How We Got Here!
The full story, for anyone who wants to understand what Serious Dad Bod actually is.
I was not an athlete growing up. If anything I was a competitive eater. I carried extra weight through most of my early years — basically until my mid-30s, when I was an anesthesia resident at NY Presbyterian on the Upper East Side of Manhattan.
Every November the NYC Marathon ran past our street. My wife Kristin and I would run down to watch the elites go by. Somewhere in there I decided I should do that.
I'd never run a 5K.
A friend gave me a treadmill. I started at just over 4 MPH. We were leaving the city for New Mexico, so I registered and planned to come back the following year. In 2004 I did. I finished the NYC Marathon.
Then I decided the best training strategy was to run a marathon every month and just taper continuously. That plan collapsed in April. I decided I never wanted to run again.
Enter the bicycle. Colnago to BMC to Parlee to Guru. My year revolved around the Iron Horse Bicycle Classic — 47 miles over two 10,000-foot passes from Durango to Silverton. "It will be fun," they said. I kept coming back, so maybe they were right.
As my 40th birthday approached, an Ironman seemed like a natural next step. I wasn't much of a swimmer, but I knew how not to drown. I reached out to Gordo Byrn for coaching. He connected me to Alan Couzens. I signed up for Ironman Arizona 2008 and gave myself a year to prepare.
I finished. Didn't really know how to swim. A repeating theme.
I trained seriously through 2012. Then life took over in the way life does. I became president of my medical group, then CEO, while still working full time as an anesthesiologist. We moved to Washington in 2014. The training became something, then not much, then something small again.
In 2022 I went back and finished Ironman Canada.

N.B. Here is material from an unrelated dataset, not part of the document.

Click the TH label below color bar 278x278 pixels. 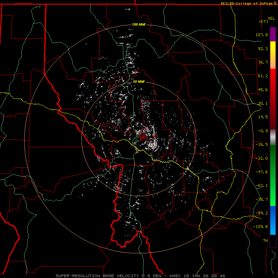(x=265, y=240)
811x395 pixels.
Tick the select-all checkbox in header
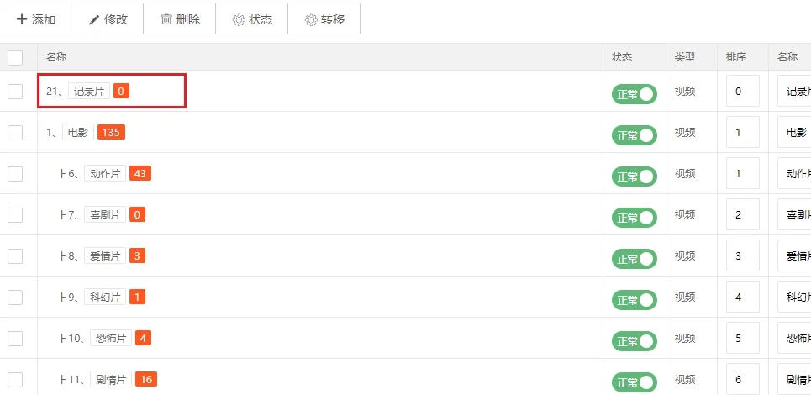[15, 57]
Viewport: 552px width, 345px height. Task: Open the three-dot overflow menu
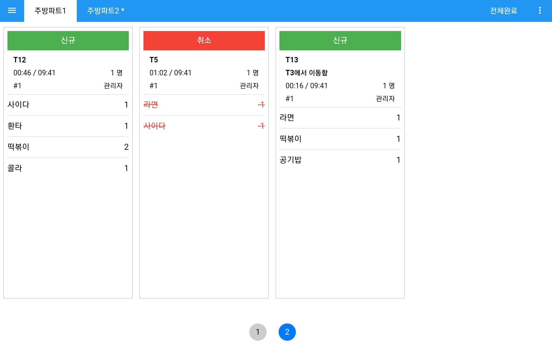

That same October, COVID hit. I recovered from the illness. My heart didn't recover as quickly. My resting heart rate — usually in the 50s — surged into the high 80s and low 90s. My HRV tanked. For over a year I couldn't train the way I wanted to without blowing past every heart rate ceiling.
After what I call the million-dollar workup, the diagnosis was atrial tachycardia. In January 2024 I went to the EP lab for a cardiac ablation. Recovery was slower than expected. My heart rate stayed elevated for months. I swapped Ironman Canada for Washington 70.3. Then I got COVID again — six days before race day. I went to the course anyway. Rang a cowbell for hours. Cheered on a friend by name as he ran past. It was bittersweet and, genuinely, kind of great.
In February 2025 I got hit with flu and pneumonia simultaneously. Oxygen sat in the 80s. Scared for the first time in a while. Recovered. Started over. Again.
Here's what I've learned from all of it.
Fitness is fragile and forgiving in equal measure. You can lose years of conditioning to a single illness. You can also rebuild faster than you think if you're patient and honest about where you actually are, not where you wish you were.
I don't train to race anymore. I race because I train. Training is the point — for my future self, for the example it sets for my kids, for the life it makes possible. My daughter ran a half marathon with me. My son now says he wants to do an Ironman together. Neither of them were particularly athletic growing up. I don't think that happened by accident.
In September 2025 I finished Ironman 70.3 Tri-Cities. 5:58:02. Wetsuit took eight minutes to get off. GI issues made the run a negotiation. Winds were 16 mph with gusts to 25. I was proud of that finish.
In December 2025 I DNF'd La Quinta 70.3. 58-degree water. Both legs locked into full cramps within minutes. I sat in T1 for 22 minutes trying to will my nervous system back online. Then I made the honest call, got out my cowbell, and cheered for everyone who kept going. First DNF in twenty years of endurance sport. I'm not treating it as a failure. It's a data point.
The brand started as a joke. When COVID hit in 2020 and the ORs went quiet, I figured I'd start an online presence. I wasn't in shape. Dad bod was accurate. Serious Dad Bod felt both true and a little defiant — because I was serious about not staying there.
That's still what this is. Not a transformation story with a clean ending. Not a fitness influencer with a protocol to sell. Just someone who decided the default wasn't enough, doing the work in public, and being honest about how hard and uncertain and worthwhile it actually is.
The default is the dad bod. It's widely accepted. Nobody's wrong for choosing it.
I just didn't want to accept that this is all there is.
So here we are. CTL climbing. 1030 days to the next age group. Still figuring it out. Still doing it anyway.